(Entries taken from a collection)
=== Begin Enclosure ===

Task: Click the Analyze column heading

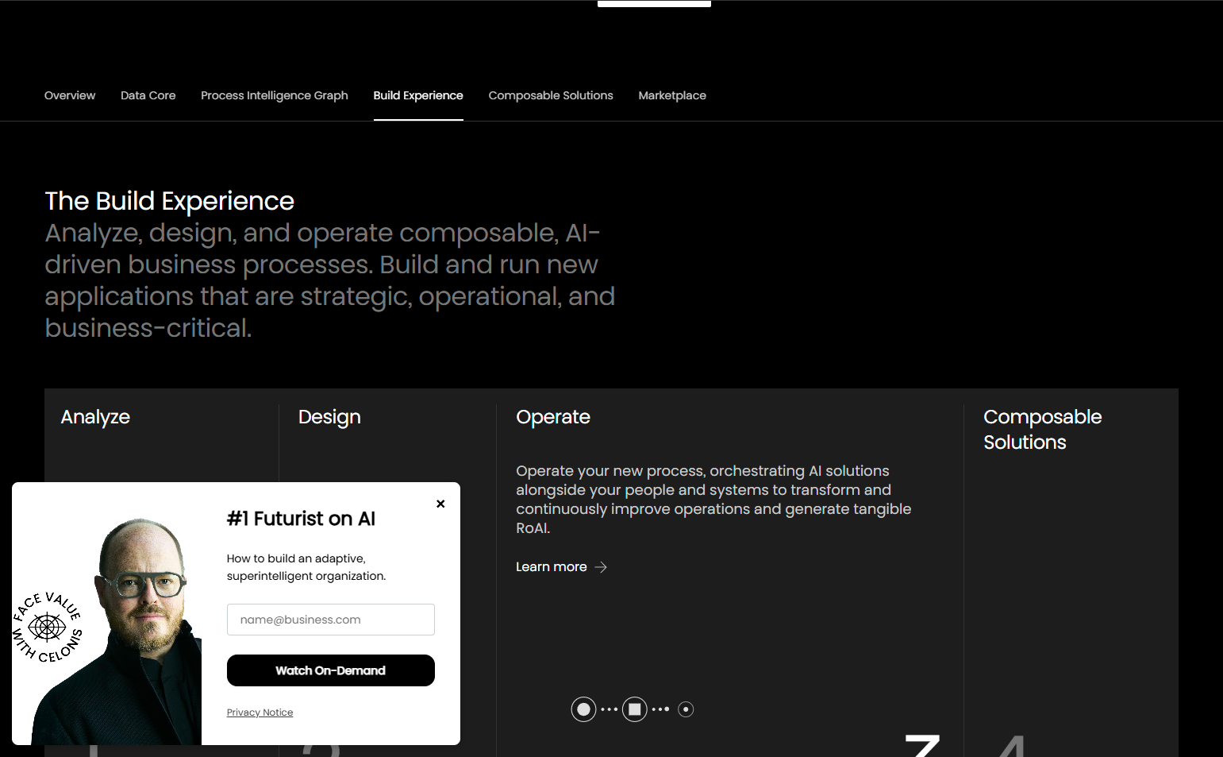Action: pyautogui.click(x=94, y=416)
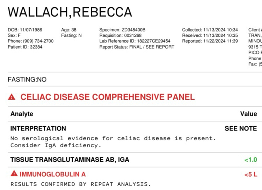
Task: Click the Report Status FINAL / SEE REPORT text
Action: (x=137, y=47)
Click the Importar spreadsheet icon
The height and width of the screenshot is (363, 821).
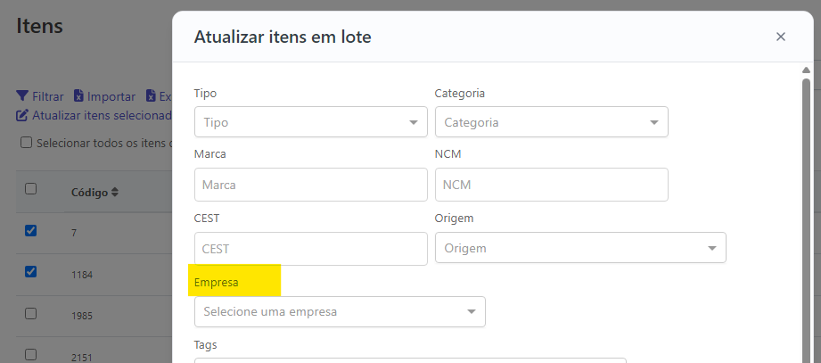(78, 96)
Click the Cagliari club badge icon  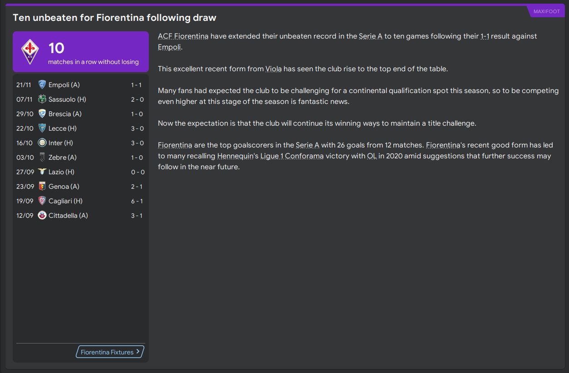click(42, 201)
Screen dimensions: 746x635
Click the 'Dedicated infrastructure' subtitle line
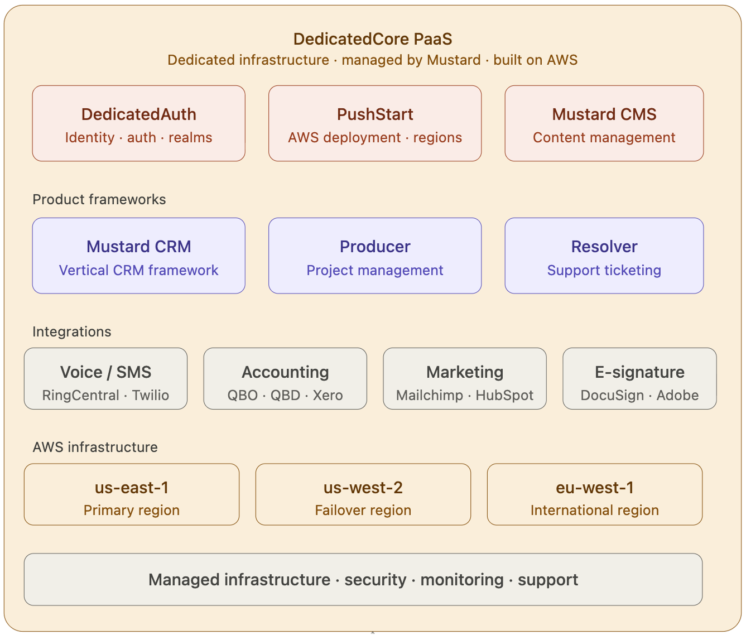[x=373, y=60]
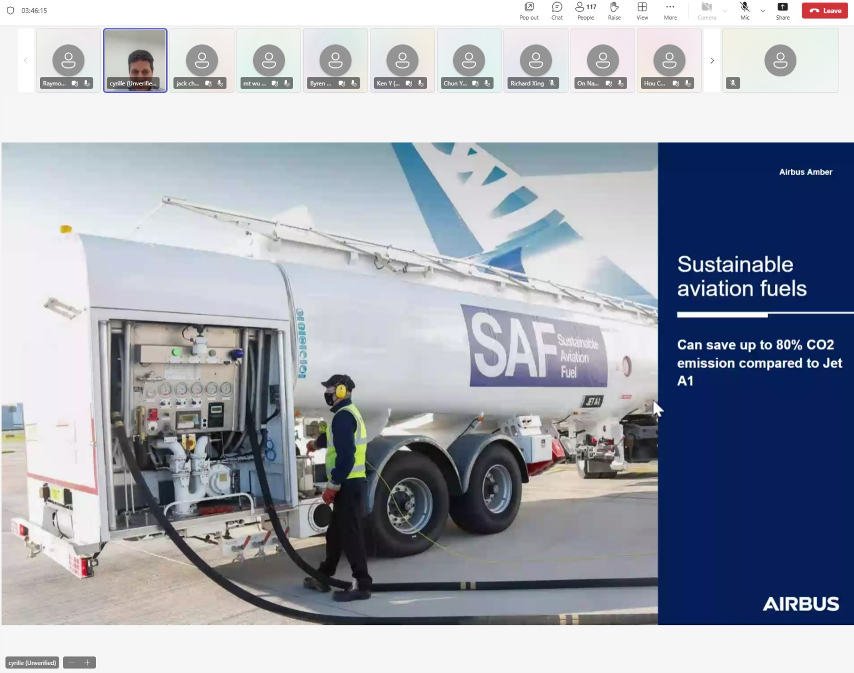Go to previous participants in strip
Screen dimensions: 854x673
(26, 60)
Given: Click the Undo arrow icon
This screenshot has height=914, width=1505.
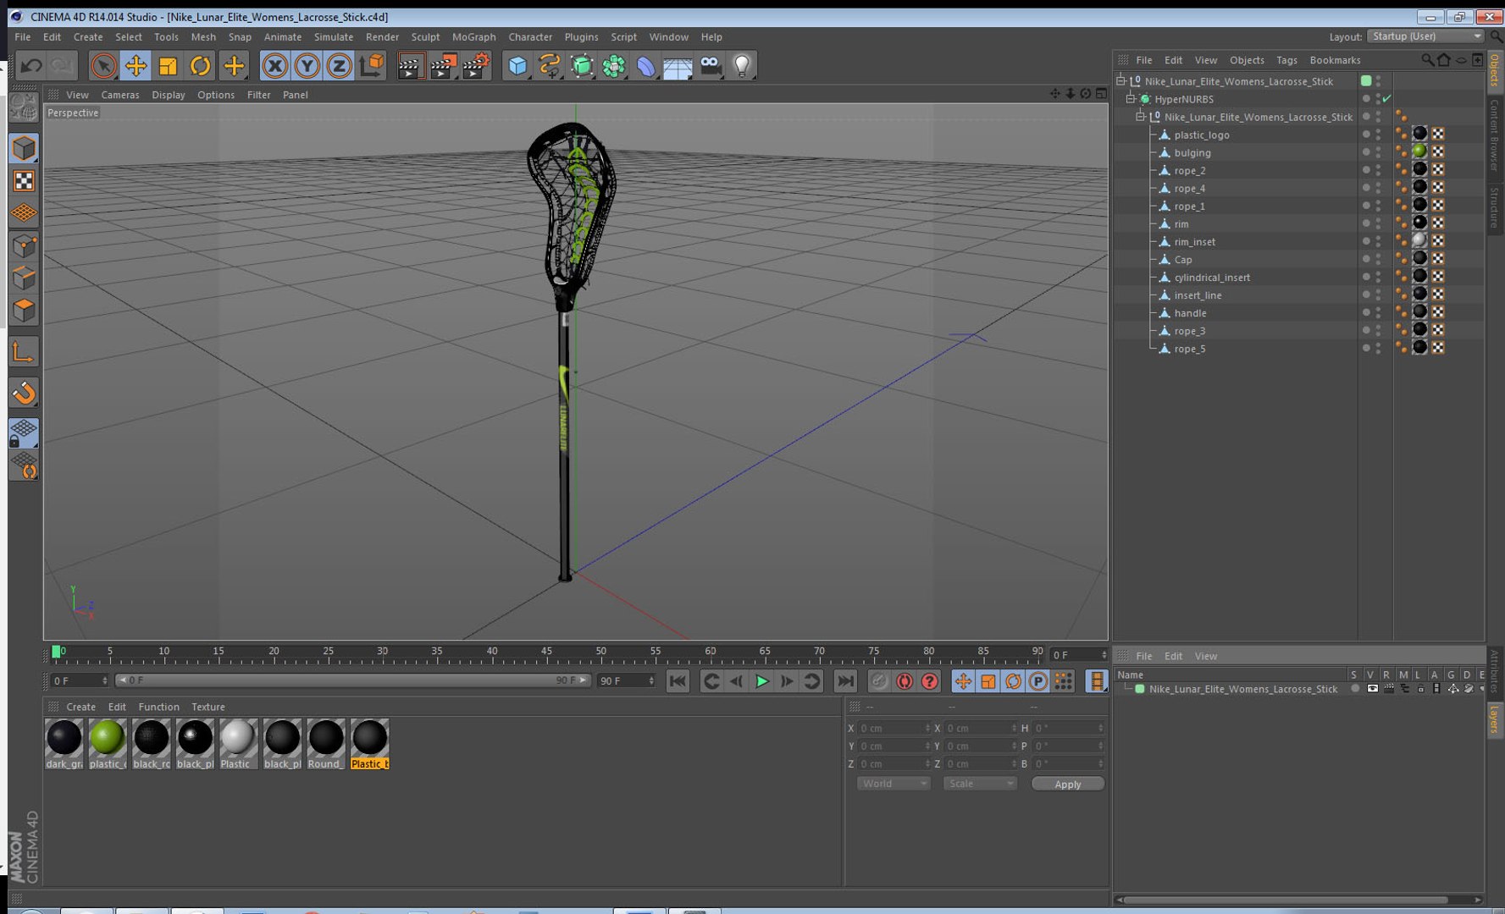Looking at the screenshot, I should [x=31, y=65].
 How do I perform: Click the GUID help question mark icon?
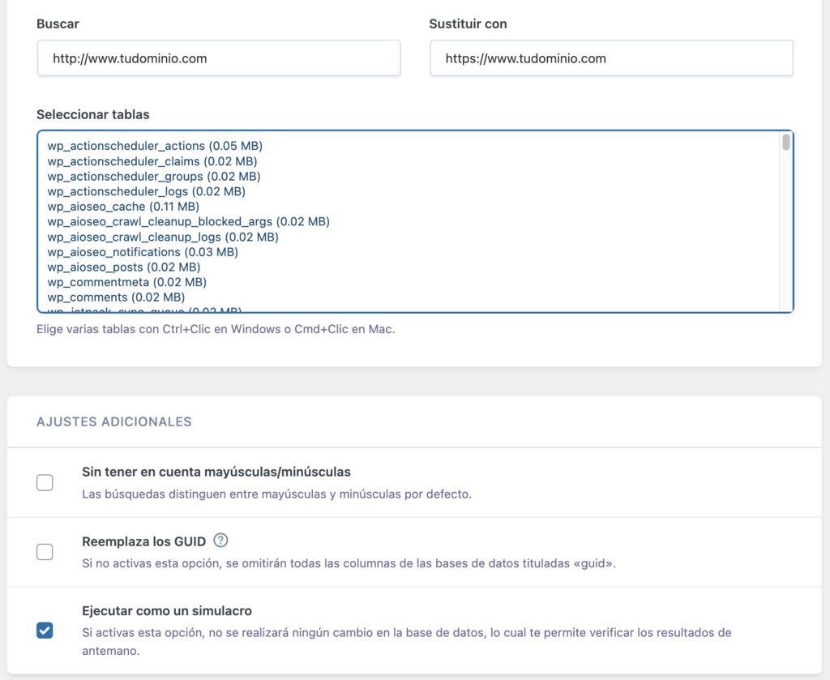pos(221,540)

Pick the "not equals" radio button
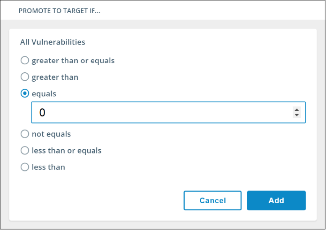[25, 134]
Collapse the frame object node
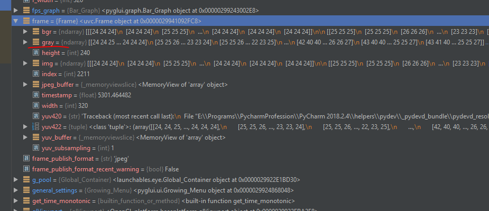Screen dimensions: 489x211 click(x=15, y=21)
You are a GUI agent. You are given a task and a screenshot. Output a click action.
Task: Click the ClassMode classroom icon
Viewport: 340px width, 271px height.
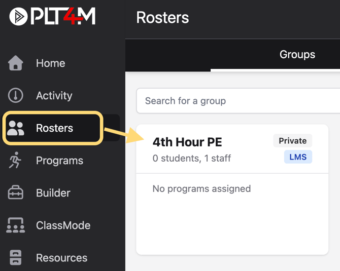[15, 225]
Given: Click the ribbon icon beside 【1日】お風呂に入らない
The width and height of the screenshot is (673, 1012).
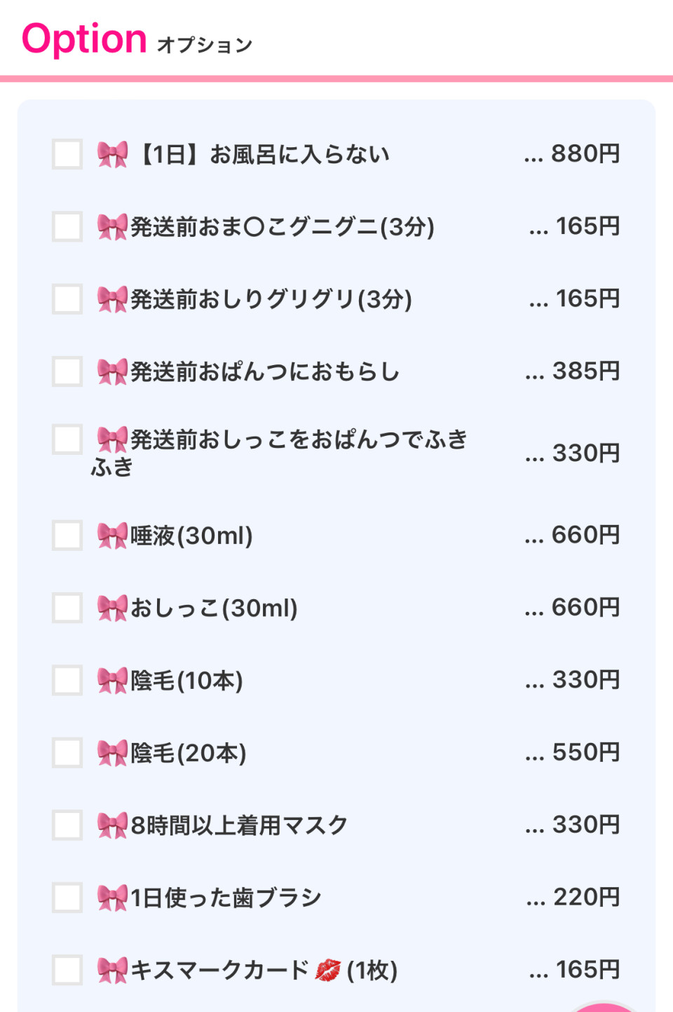Looking at the screenshot, I should coord(112,154).
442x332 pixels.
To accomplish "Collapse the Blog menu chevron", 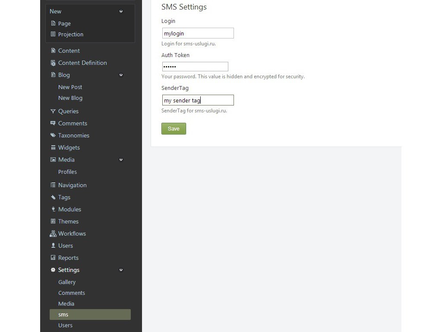I will (x=121, y=75).
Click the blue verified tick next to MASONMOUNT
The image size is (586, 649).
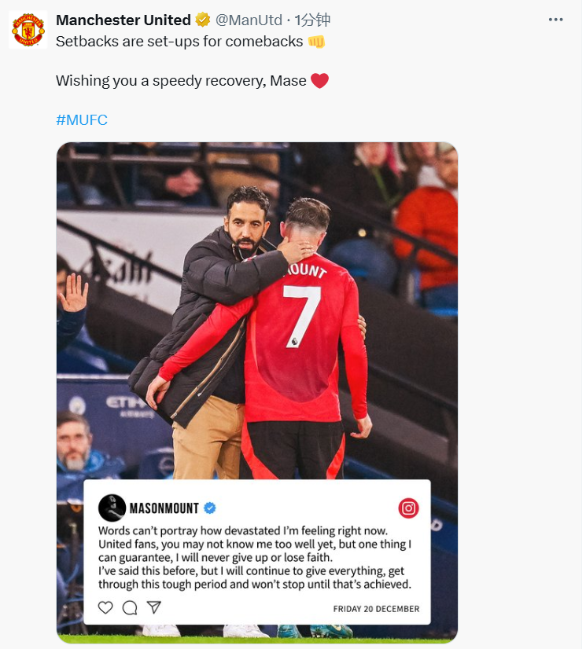tap(210, 508)
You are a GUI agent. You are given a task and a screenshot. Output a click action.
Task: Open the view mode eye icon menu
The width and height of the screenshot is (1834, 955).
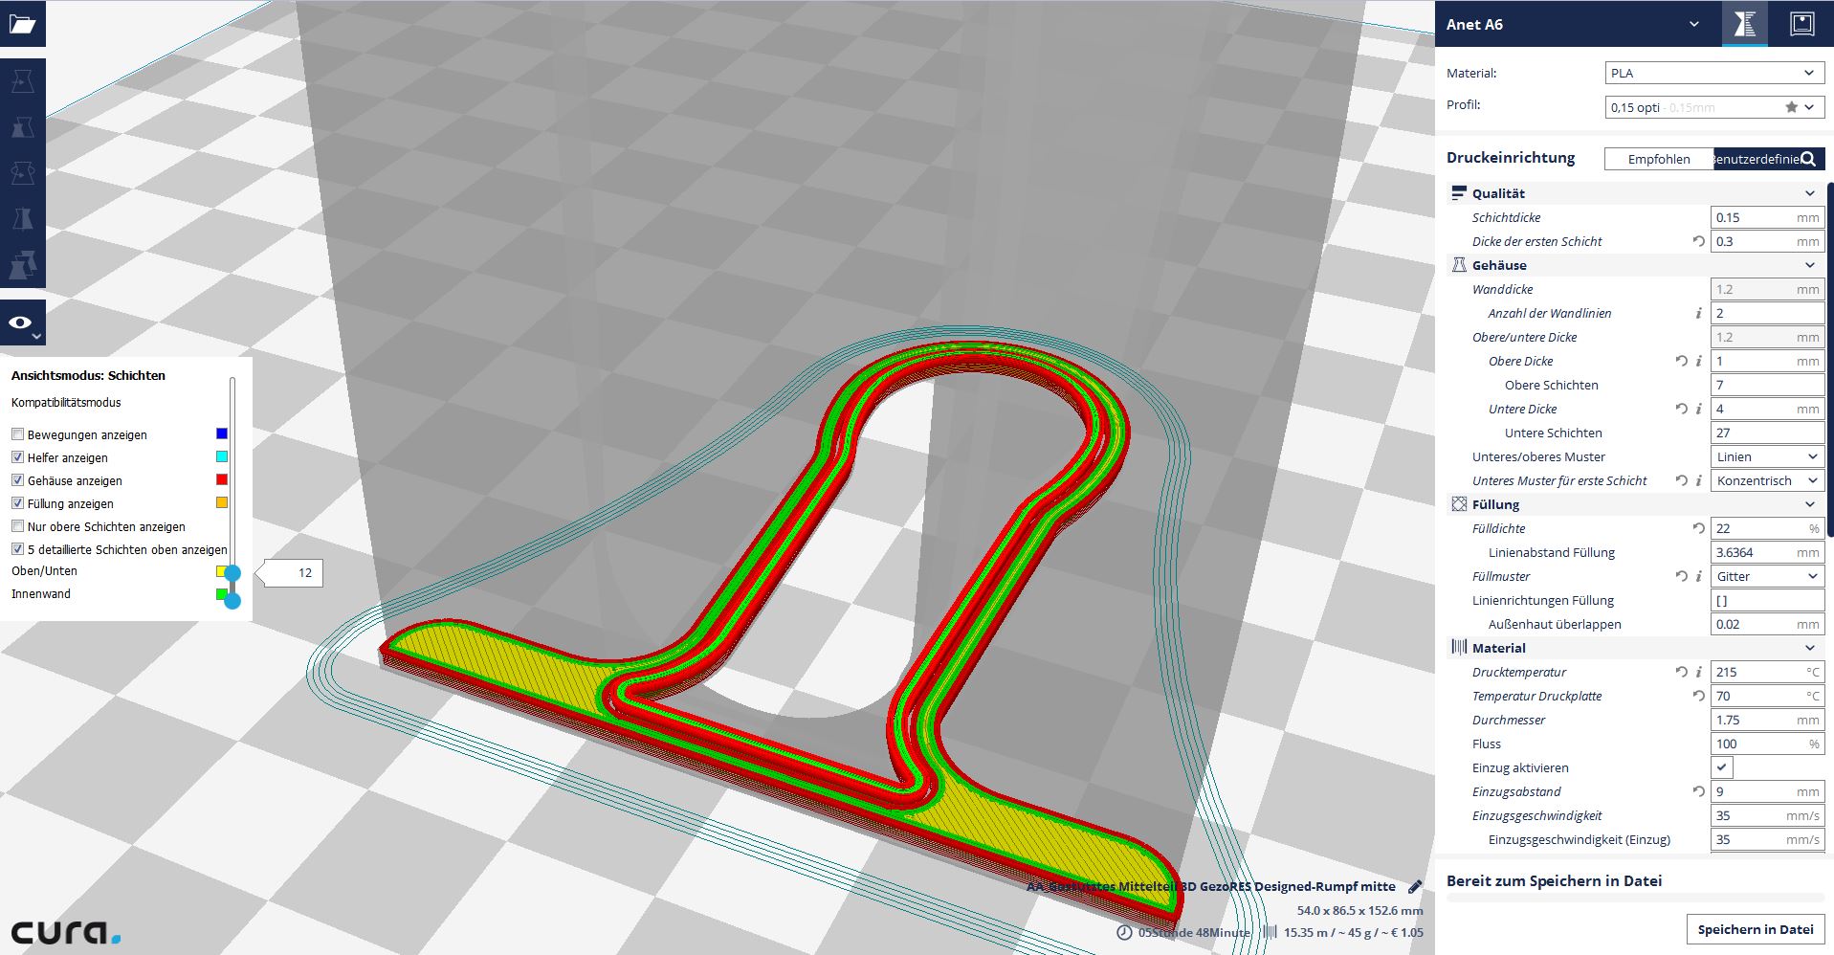coord(22,323)
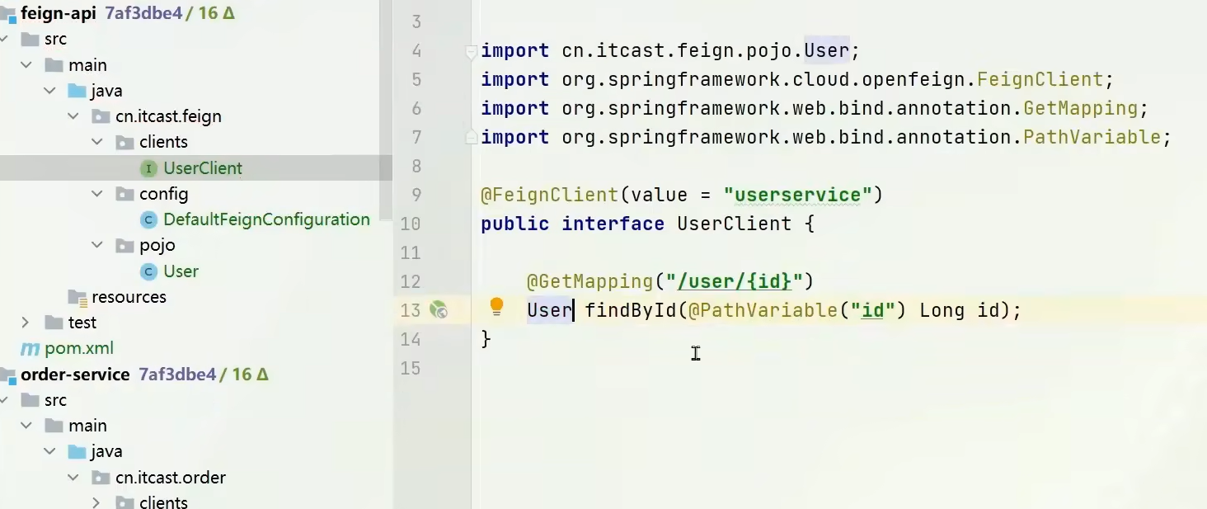This screenshot has height=509, width=1207.
Task: Click the DefaultFeignConfiguration class icon
Action: pos(149,219)
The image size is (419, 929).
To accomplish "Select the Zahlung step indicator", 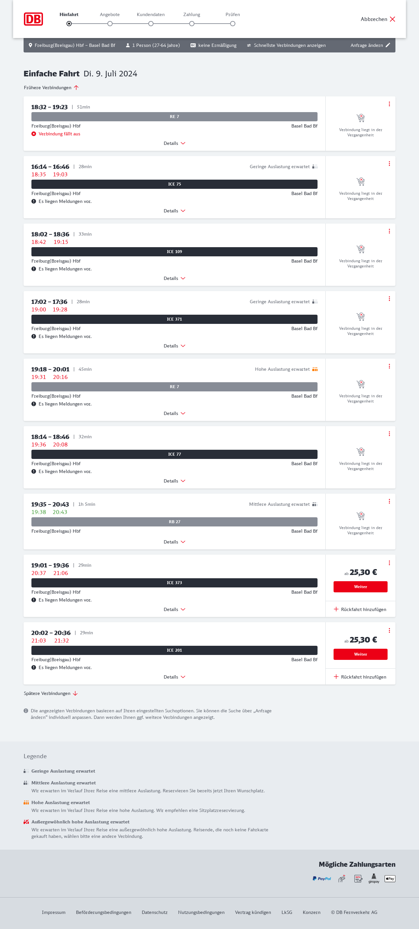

=== End Enclosure ===

Return only the part above that opens with the line containing "How do I perform: Click" and closes with the line containing "442x332 pixels.", exactly and with both ends, skipping the pictures.

YOUR SOLUTION ▸
 How do I perform: Click the GUID help question mark icon?
pos(221,540)

Pick the "not equals" radio button
[25, 134]
Collapse the frame object node
Screen dimensions: 489x211 click(x=15, y=21)
You are a GUI agent. You are given a task and a screenshot. Output a click action.
Task: Click the ClassMode classroom icon
Viewport: 340px width, 271px height.
[15, 225]
Given: Click the ribbon icon beside 【1日】お風呂に入らない
The width and height of the screenshot is (673, 1012).
Looking at the screenshot, I should coord(112,154).
442x332 pixels.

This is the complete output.